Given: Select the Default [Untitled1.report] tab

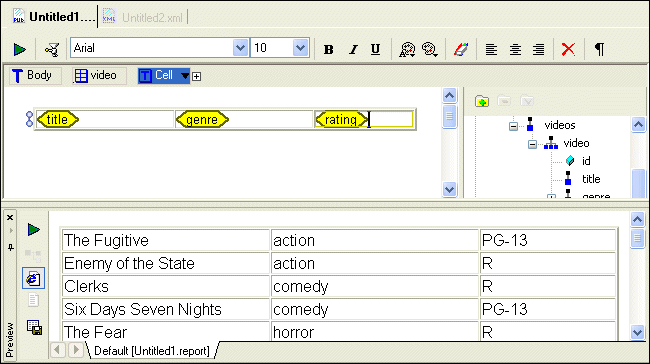Looking at the screenshot, I should point(152,351).
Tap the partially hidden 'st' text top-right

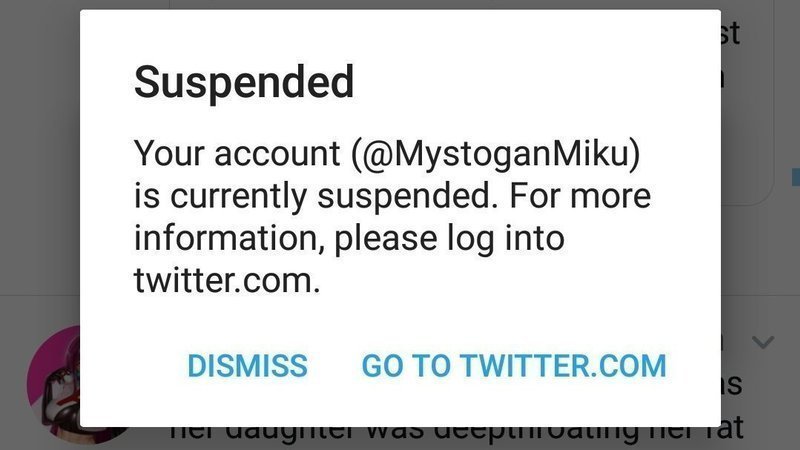731,33
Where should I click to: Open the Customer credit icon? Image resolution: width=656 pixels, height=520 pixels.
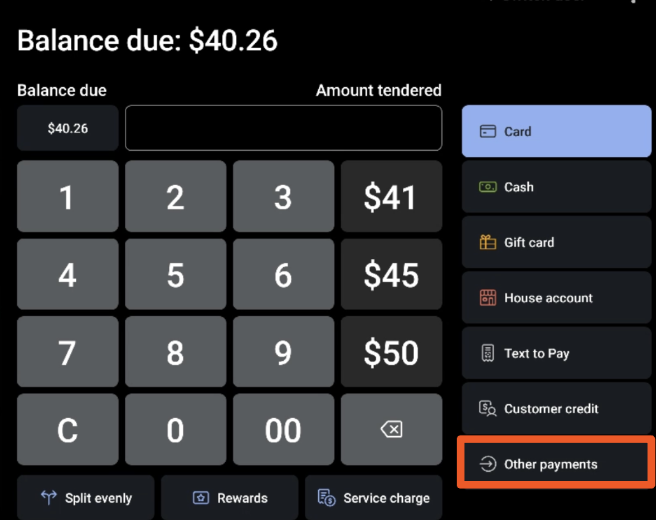(488, 408)
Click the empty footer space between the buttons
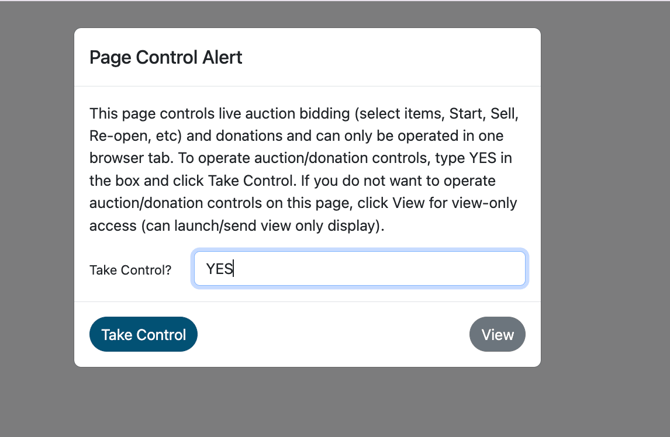The height and width of the screenshot is (437, 670). [333, 335]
────
*Work request*
Print the listing word for word but skip its pictures.

*Expected output*
Given: Select the Default [Untitled1.report] tab

Looking at the screenshot, I should point(152,351).
Tap the partially hidden 'st' text top-right

731,33
Where should I click to: Open the Customer credit icon? Image resolution: width=656 pixels, height=520 pixels.
(488, 408)
Click the empty footer space between the buttons
The height and width of the screenshot is (437, 670). [333, 335]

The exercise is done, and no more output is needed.